● **Task objective**: Can you reproduce every one of the rows below, line for line, with no changes?

===

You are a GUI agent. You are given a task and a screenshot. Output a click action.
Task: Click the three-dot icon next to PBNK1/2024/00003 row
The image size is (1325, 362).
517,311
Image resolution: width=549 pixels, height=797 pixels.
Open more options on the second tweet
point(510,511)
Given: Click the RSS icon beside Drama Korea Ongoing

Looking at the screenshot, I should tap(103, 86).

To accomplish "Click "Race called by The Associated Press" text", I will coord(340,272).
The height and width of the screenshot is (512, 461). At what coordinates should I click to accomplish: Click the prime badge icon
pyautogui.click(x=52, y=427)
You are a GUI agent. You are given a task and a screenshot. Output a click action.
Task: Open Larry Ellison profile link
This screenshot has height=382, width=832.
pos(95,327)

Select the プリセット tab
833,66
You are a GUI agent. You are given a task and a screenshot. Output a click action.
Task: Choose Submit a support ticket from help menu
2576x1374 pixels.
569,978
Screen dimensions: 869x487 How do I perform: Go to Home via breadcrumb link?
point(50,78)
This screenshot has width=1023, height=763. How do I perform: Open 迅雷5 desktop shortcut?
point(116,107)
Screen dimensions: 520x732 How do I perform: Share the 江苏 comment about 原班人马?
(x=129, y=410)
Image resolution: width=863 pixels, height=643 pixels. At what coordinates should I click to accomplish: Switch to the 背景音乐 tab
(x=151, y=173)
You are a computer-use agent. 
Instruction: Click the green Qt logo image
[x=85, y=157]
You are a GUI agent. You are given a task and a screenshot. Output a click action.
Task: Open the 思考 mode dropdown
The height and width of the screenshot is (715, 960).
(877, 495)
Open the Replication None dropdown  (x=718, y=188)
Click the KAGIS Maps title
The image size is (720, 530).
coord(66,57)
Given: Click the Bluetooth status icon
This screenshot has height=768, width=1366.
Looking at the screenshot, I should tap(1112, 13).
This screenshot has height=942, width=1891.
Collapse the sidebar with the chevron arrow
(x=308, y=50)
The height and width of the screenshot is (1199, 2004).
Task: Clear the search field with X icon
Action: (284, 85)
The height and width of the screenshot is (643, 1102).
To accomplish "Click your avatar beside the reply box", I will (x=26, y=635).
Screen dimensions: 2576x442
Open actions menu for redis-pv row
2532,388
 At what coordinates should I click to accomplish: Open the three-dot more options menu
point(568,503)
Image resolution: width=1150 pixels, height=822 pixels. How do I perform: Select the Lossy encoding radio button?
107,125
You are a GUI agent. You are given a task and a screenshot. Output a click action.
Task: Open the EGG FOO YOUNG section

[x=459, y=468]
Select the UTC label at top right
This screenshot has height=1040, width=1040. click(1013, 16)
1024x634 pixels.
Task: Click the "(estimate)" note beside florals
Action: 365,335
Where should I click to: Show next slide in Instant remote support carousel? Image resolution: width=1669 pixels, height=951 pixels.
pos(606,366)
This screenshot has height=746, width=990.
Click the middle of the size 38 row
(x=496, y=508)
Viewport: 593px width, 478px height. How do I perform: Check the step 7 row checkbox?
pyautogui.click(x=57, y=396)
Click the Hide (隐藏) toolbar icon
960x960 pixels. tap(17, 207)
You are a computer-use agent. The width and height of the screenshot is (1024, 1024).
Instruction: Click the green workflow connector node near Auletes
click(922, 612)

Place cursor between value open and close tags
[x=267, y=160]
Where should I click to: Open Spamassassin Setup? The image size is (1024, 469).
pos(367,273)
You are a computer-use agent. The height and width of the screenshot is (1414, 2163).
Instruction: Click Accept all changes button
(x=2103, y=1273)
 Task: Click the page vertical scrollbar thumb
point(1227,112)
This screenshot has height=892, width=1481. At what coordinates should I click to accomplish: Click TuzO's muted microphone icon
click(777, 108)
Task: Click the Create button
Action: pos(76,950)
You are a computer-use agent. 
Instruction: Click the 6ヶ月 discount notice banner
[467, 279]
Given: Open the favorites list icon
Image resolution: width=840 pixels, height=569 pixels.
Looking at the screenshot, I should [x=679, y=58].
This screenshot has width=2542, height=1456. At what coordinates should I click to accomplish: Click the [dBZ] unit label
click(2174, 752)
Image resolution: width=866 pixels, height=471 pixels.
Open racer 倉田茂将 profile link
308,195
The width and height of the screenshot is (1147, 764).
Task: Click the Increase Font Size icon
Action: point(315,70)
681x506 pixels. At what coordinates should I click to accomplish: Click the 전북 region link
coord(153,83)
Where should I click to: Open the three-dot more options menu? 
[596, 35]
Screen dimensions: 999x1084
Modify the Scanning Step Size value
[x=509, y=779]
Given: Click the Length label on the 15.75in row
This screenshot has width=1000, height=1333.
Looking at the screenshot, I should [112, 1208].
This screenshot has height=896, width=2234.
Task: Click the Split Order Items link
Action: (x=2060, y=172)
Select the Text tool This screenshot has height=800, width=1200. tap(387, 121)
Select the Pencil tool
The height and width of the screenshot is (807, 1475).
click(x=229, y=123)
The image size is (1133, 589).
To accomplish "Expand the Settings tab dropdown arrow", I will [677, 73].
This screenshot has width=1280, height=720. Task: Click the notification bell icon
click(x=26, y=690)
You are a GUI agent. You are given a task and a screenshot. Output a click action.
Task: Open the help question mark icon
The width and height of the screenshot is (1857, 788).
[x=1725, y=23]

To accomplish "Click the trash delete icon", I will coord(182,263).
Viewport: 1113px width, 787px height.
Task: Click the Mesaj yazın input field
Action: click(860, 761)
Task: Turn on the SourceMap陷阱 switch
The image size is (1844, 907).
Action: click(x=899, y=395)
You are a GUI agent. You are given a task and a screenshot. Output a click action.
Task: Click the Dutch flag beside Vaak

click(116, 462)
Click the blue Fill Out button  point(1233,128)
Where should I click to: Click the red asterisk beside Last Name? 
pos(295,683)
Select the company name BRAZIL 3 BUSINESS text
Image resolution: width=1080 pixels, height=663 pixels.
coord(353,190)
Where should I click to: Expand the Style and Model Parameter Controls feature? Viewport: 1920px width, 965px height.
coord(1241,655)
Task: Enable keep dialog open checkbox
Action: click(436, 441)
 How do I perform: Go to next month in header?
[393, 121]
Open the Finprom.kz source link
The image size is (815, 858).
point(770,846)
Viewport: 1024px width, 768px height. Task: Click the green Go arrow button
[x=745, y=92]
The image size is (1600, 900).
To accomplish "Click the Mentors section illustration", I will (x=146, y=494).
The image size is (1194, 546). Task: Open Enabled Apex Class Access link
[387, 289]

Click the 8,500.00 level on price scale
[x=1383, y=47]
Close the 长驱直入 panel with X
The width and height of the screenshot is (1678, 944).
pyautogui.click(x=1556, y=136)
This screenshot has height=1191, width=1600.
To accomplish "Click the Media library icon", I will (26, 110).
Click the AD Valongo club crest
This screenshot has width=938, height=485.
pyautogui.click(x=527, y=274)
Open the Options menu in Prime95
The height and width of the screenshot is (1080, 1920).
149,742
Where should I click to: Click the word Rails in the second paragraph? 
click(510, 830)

===

● **Result below**:
You are a GUI agent. You are given a task and a screenshot. Output a click action.
Task: Click the three-dot icon next to PBNK1/2024/00003 row
The image size is (1325, 362).
517,311
Image resolution: width=549 pixels, height=797 pixels.
Open more options on the second tweet
point(510,511)
Given: Click the RSS icon beside Drama Korea Ongoing

Looking at the screenshot, I should tap(103, 86).

To accomplish "Click "Race called by The Associated Press" text", I will coord(340,272).
The height and width of the screenshot is (512, 461). At what coordinates should I click to accomplish: Click the prime badge icon
pyautogui.click(x=52, y=427)
You are a GUI agent. You are given a task and a screenshot. Output a click action.
Task: Open Larry Ellison profile link
This screenshot has height=382, width=832.
pos(95,327)

Select the プリセット tab
833,66
You are a GUI agent. You are given a task and a screenshot. Output a click action.
Task: Choose Submit a support ticket from help menu
2576x1374 pixels.
569,978
Screen dimensions: 869x487 How do I perform: Go to Home via breadcrumb link?
point(50,78)
This screenshot has width=1023, height=763. How do I perform: Open 迅雷5 desktop shortcut?
point(116,107)
Screen dimensions: 520x732 How do I perform: Share the 江苏 comment about 原班人马?
(x=129, y=410)
Image resolution: width=863 pixels, height=643 pixels. At what coordinates should I click to accomplish: Switch to the 背景音乐 tab
(x=151, y=173)
You are a computer-use agent. 
Instruction: Click the green Qt logo image
[x=85, y=157]
You are a GUI agent. You are given a task and a screenshot. Output a click action.
Task: Open the 思考 mode dropdown
The height and width of the screenshot is (715, 960).
(877, 495)
Open the Replication None dropdown  (x=718, y=188)
Click the KAGIS Maps title
The image size is (720, 530).
coord(66,57)
Given: Click the Bluetooth status icon
This screenshot has height=768, width=1366.
Looking at the screenshot, I should tap(1112, 13).
This screenshot has height=942, width=1891.
Collapse the sidebar with the chevron arrow
(x=308, y=50)
The height and width of the screenshot is (1199, 2004).
Task: Clear the search field with X icon
Action: (284, 85)
The height and width of the screenshot is (643, 1102).
To accomplish "Click your avatar beside the reply box", I will (x=26, y=635).
Screen dimensions: 2576x442
Open actions menu for redis-pv row
2532,388
 At what coordinates should I click to accomplish: Open the three-dot more options menu
point(568,503)
Image resolution: width=1150 pixels, height=822 pixels. How do I perform: Select the Lossy encoding radio button?
107,125
You are a GUI agent. You are given a task and a screenshot. Output a click action.
Task: Open the EGG FOO YOUNG section

[x=459, y=468]
Select the UTC label at top right
This screenshot has height=1040, width=1040. click(1013, 16)
1024x634 pixels.
Task: Click the "(estimate)" note beside florals
Action: 365,335
Where should I click to: Show next slide in Instant remote support carousel? Image resolution: width=1669 pixels, height=951 pixels.
pos(606,366)
This screenshot has height=746, width=990.
Click the middle of the size 38 row
(x=496, y=508)
Viewport: 593px width, 478px height. How do I perform: Check the step 7 row checkbox?
pyautogui.click(x=57, y=396)
Click the Hide (隐藏) toolbar icon
960x960 pixels. tap(17, 207)
You are a computer-use agent. The width and height of the screenshot is (1024, 1024).
Instruction: Click the green workflow connector node near Auletes
click(922, 612)

Place cursor between value open and close tags
[x=267, y=160]
Where should I click to: Open Spamassassin Setup? The image size is (1024, 469).
pos(367,273)
You are a computer-use agent. The height and width of the screenshot is (1414, 2163).
Instruction: Click Accept all changes button
(x=2103, y=1273)
 Task: Click the page vertical scrollbar thumb
point(1227,112)
This screenshot has height=892, width=1481. At what coordinates should I click to accomplish: Click TuzO's muted microphone icon
click(777, 108)
Task: Click the Create button
Action: pos(76,950)
You are a computer-use agent. 
Instruction: Click the 6ヶ月 discount notice banner
[467, 279]
Given: Open the favorites list icon
Image resolution: width=840 pixels, height=569 pixels.
Looking at the screenshot, I should [x=679, y=58].
This screenshot has width=2542, height=1456. At what coordinates should I click to accomplish: Click the [dBZ] unit label
click(2174, 752)
Image resolution: width=866 pixels, height=471 pixels.
Open racer 倉田茂将 profile link
308,195
The width and height of the screenshot is (1147, 764).
Task: Click the Increase Font Size icon
Action: point(315,70)
681x506 pixels. At what coordinates should I click to accomplish: Click the 전북 region link
coord(153,83)
Where should I click to: Open the three-dot more options menu? 
[596, 35]
Screen dimensions: 999x1084
Modify the Scanning Step Size value
[x=509, y=779]
Given: Click the Length label on the 15.75in row
This screenshot has width=1000, height=1333.
Looking at the screenshot, I should [112, 1208].
This screenshot has height=896, width=2234.
Task: Click the Split Order Items link
Action: (x=2060, y=172)
Select the Text tool This screenshot has height=800, width=1200. tap(387, 121)
Select the Pencil tool
The height and width of the screenshot is (807, 1475).
click(x=229, y=123)
The image size is (1133, 589).
To accomplish "Expand the Settings tab dropdown arrow", I will [677, 73].
This screenshot has width=1280, height=720. Task: Click the notification bell icon
click(x=26, y=690)
You are a GUI agent. You are given a task and a screenshot. Output a click action.
Task: Open the help question mark icon
The width and height of the screenshot is (1857, 788).
[x=1725, y=23]

To accomplish "Click the trash delete icon", I will coord(182,263).
Viewport: 1113px width, 787px height.
Task: Click the Mesaj yazın input field
Action: click(860, 761)
Task: Turn on the SourceMap陷阱 switch
The image size is (1844, 907).
Action: click(x=899, y=395)
You are a GUI agent. You are given a task and a screenshot. Output a click action.
Task: Click the Dutch flag beside Vaak

click(116, 462)
Click the blue Fill Out button  point(1233,128)
Where should I click to: Click the red asterisk beside Last Name? 
pos(295,683)
Select the company name BRAZIL 3 BUSINESS text
Image resolution: width=1080 pixels, height=663 pixels.
coord(353,190)
Where should I click to: Expand the Style and Model Parameter Controls feature? Viewport: 1920px width, 965px height.
coord(1241,655)
Task: Enable keep dialog open checkbox
Action: click(436, 441)
 How do I perform: Go to next month in header?
[393, 121]
Open the Finprom.kz source link
The image size is (815, 858).
point(770,846)
Viewport: 1024px width, 768px height. Task: Click the green Go arrow button
[x=745, y=92]
The image size is (1600, 900).
To accomplish "Click the Mentors section illustration", I will (x=146, y=494).
The image size is (1194, 546). Task: Open Enabled Apex Class Access link
[387, 289]

Click the 8,500.00 level on price scale
[x=1383, y=47]
Close the 长驱直入 panel with X
The width and height of the screenshot is (1678, 944).
pyautogui.click(x=1556, y=136)
This screenshot has height=1191, width=1600.
To accomplish "Click the Media library icon", I will (26, 110).
Click the AD Valongo club crest
This screenshot has width=938, height=485.
pyautogui.click(x=527, y=274)
Open the Options menu in Prime95
The height and width of the screenshot is (1080, 1920).
149,742
Where should I click to: Click the word Rails in the second paragraph? 
click(510, 830)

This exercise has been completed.